Isn't that what i said ??

Sent from my C5502 using Tapatalk


----------



## ariftwister (Feb 10, 2016)

Watched Ep4 and The more time travel they make, the more they mess up the timelines.. Geez

Sent from my C5502 using Tapatalk


----------



## rhitwick (Feb 10, 2016)

EP4? It's not aired yet. Should be this Friday IST.

Or leaked already?


----------



## ariftwister (Feb 10, 2016)

rhitwick said:


> EP4? It's not aired yet. Should be this Friday IST.
> 
> Or leaked already?


Early access in Canada.. 

Sent from my C5502 using Tapatalk


----------



## ZTR (Feb 10, 2016)

ariftwister said:


> Early access in Canada..
> 
> Sent from my C5502 using Tapatalk


Selfish of you not to announce here


----------



## ariftwister (Feb 10, 2016)

amit.tiger12 said:


> I saw legends of tomorrow episode 04 today in morning, (early access in Canada)
> I think they are recruiting more members.
> Messed up timeline
> 
> Sent from my Lenovo P1ma40 using Tapatalk





ZTR said:


> Selfish of you not to announce here


Uhhh... Hello.. It was announced here. Maybe you should be more attentive 

Sent from my C5502 using Tapatalk


----------



## amit.tiger12 (Feb 11, 2016)

ariftwister said:


> Uhhh... Hello.. It was announced here. Maybe you should be more attentive
> 
> Sent from my C5502 using Tapatalk


What i am supposed to say?

Yep it was early Tuesday morning in India, sun slowly rising.. 
Then suddenly while surfing net (early morning) i saw LOT s01 e04....
After that....
 ZTR u can rite it your own word.  

Sent from my Lenovo P1ma40 using Tapatalk


----------



## ZTR (Feb 11, 2016)

ariftwister said:


> Uhhh... Hello.. It was announced here. Maybe you should be more attentive
> 
> Sent from my C5502 using Tapatalk


Yeah didn't read that post


----------



## amit.tiger12 (Feb 19, 2016)

DC's Legends of Tomorrow | Star City 2046 Trailer | The CW - YouTube

Sent from my Lenovo P1ma40 using Tapatalk


----------



## amit.tiger12 (Feb 20, 2016)

DC's Legends of Tomorrow | Team Up Interview | The CW - YouTube

Sent from my Lenovo P1ma40 using Tapatalk


----------



## Rajesh345 (Feb 20, 2016)

amit.tiger12 said:


> Add me to list... where is the list??





add me also 

~ want to go future and view all the upcoming episodes ~


----------



## amit.tiger12 (Feb 20, 2016)

Rajesh345 said:


> add me also
> 
> ~ want to go future and view all the upcoming episodes ~



*Flash*

  @Flash 

tell him


----------



## Flash (Feb 20, 2016)

Rajesh345 said:


> add me also
> 
> ~ want to go future and view all the upcoming episodes ~





amit.tiger12 said:


> *Flash*
> 
> @Flash
> 
> tell him



PM me


----------



## ariftwister (Feb 21, 2016)

What list are we talking about

Sent from my C5502 using Tapatalk


----------



## amit.tiger12 (Feb 21, 2016)

ariftwister said:


> What list are we talking about
> 
> Sent from my C5502 using Tapatalk


Like it was in Flash arrow thread, in 1st post, includes names who watch flash and arrow. Gotcha?

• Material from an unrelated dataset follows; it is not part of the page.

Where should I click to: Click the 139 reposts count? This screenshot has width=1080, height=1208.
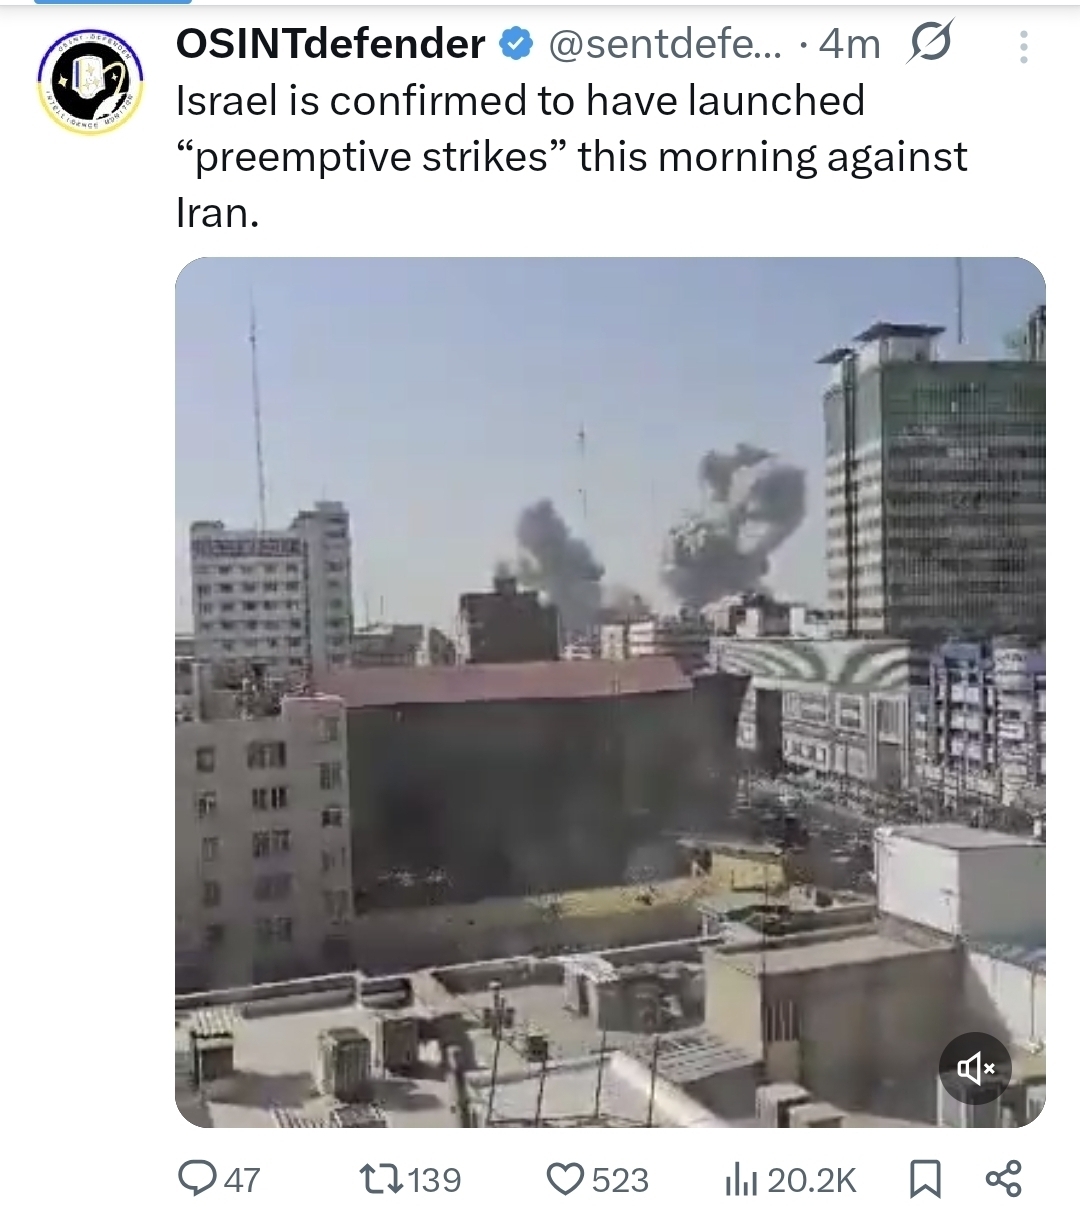(x=434, y=1180)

Sent from my Lenovo P1ma40 using Tapatalk


----------



## Flash (Feb 22, 2016)

> “We’re not only introducing our version of Connor Hawke to our universe, we’re going to meet the 2046 version of Oliver Queen, and Stephen Amell is going to be reprising his role from Arrow. As an added bonus to comic-book fans, Oliver is missing his left arm and will be sporting a goatee, in a nod to the character’s appearance in the seminal Dark Knight Returns. We think this episode features some of the coolest things we’ve ever done.”



Stephen Amell Teases Future Arrow in 'Legends of Tomorrow' | Collide


----------



## ZTR (Feb 22, 2016)

Flash said:


> Stephen Amell Teases Future Arrow in 'Legends of Tomorrow' | Collide


As seen in Flash he'll also have a metal arm


----------



## ariftwister (Feb 22, 2016)

amit.tiger12 said:


> Like it was in Flash arrow thread, in 1st post, includes names who watch flash and arrow. Gotcha?
> 
> Sent from my Lenovo P1ma40 using Tapatalk



But where is the list?? I don't see it in OP.


----------



## amit.tiger12 (Feb 22, 2016)

ariftwister said:


> But where is the list?? I don't see it in OP.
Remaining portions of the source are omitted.